So the IRS spending $50 million on conferences between 2010 and 2012 only sounds outrageous. It's really a bargain when you consider what they've accomplished over those two years, what with intimidating tea party groups and harassing Republican donors.
Besides, who are we to begrudge bureaucrats a little fun in the sun?
A government watchdog has found that the Internal Revenue Service spent about $50 million to hold at least 220 conferences for employees between 2010 and 2012, according to a House committee.
That total included $4 million for an August 2010 conference in Anaheim, Calif., for which the agency did not negotiate lower room rates, even though that is standard government practice, according to a statement by the House Oversight and Government Reform Committee.
Instead, some of the 2,600 attendees received benefits, including baseball tickets and stays in presidential suites that normally cost $1,500 to $3,500 per night.
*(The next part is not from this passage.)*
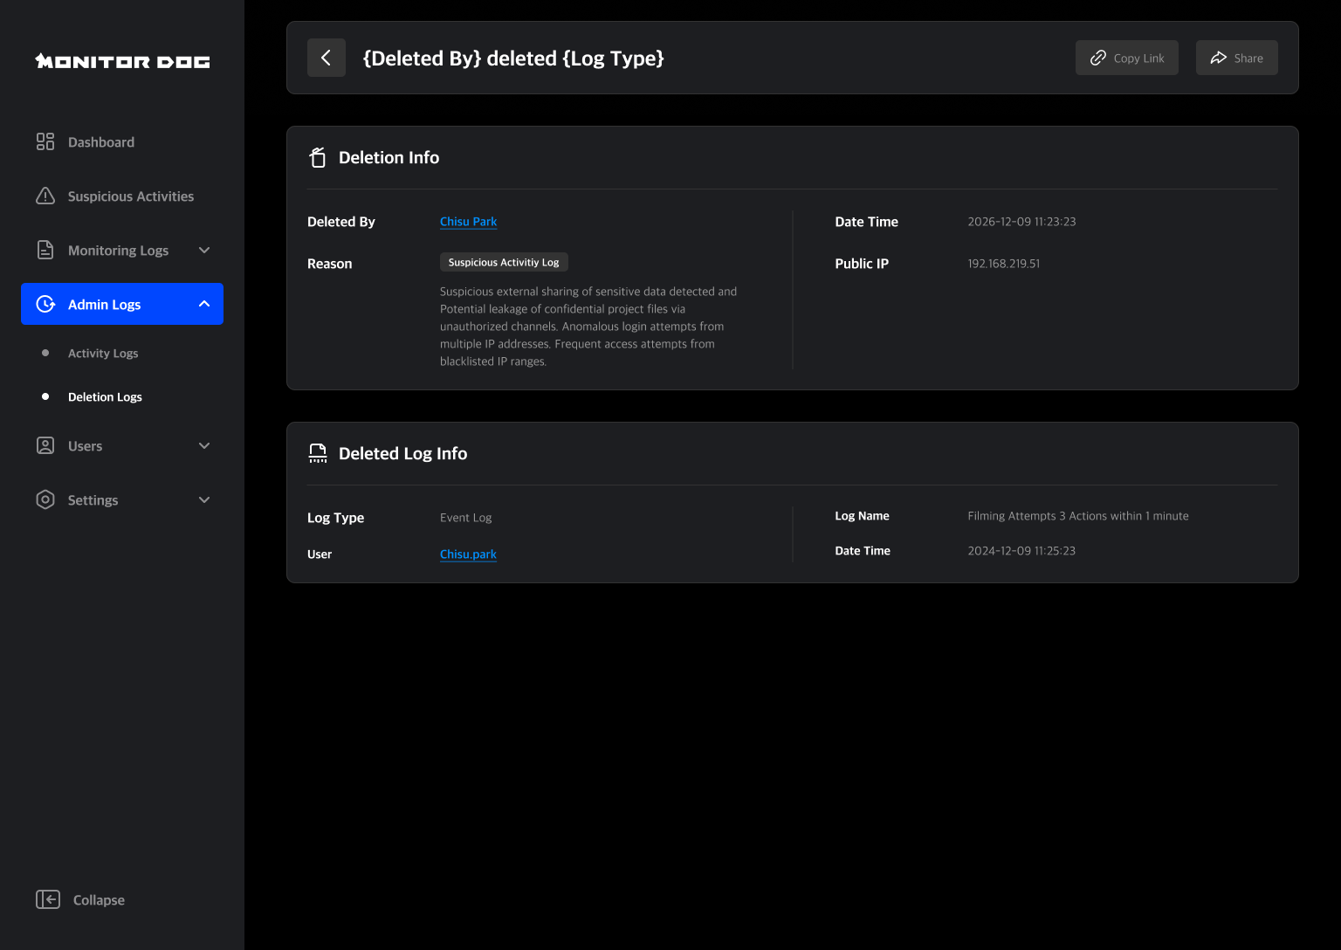This screenshot has height=950, width=1341.
Task: Click the Deleted Log Info printer icon
Action: click(x=318, y=453)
In addition, 15 outside speakers were paid a total of $135,000 in fees, with one paid $17,000 to talk about "leadership through art," the House committee said.
The report by Treasury Department's inspector general, set to be released Tuesday, comes as the IRS already is facing bipartisan criticism after agency officials disclosed they had targeted tea party and other conservative groups seeking tax-exempt status to extra scrutiny.
In case you've forgotten, Anaheim is the home of the original Disneyland and if they got baseball tickets, you have to wonder if they didn't get some kind of deal on admission to the theme park.
And, of course, what's an IRS conference without a parody of Star Trek?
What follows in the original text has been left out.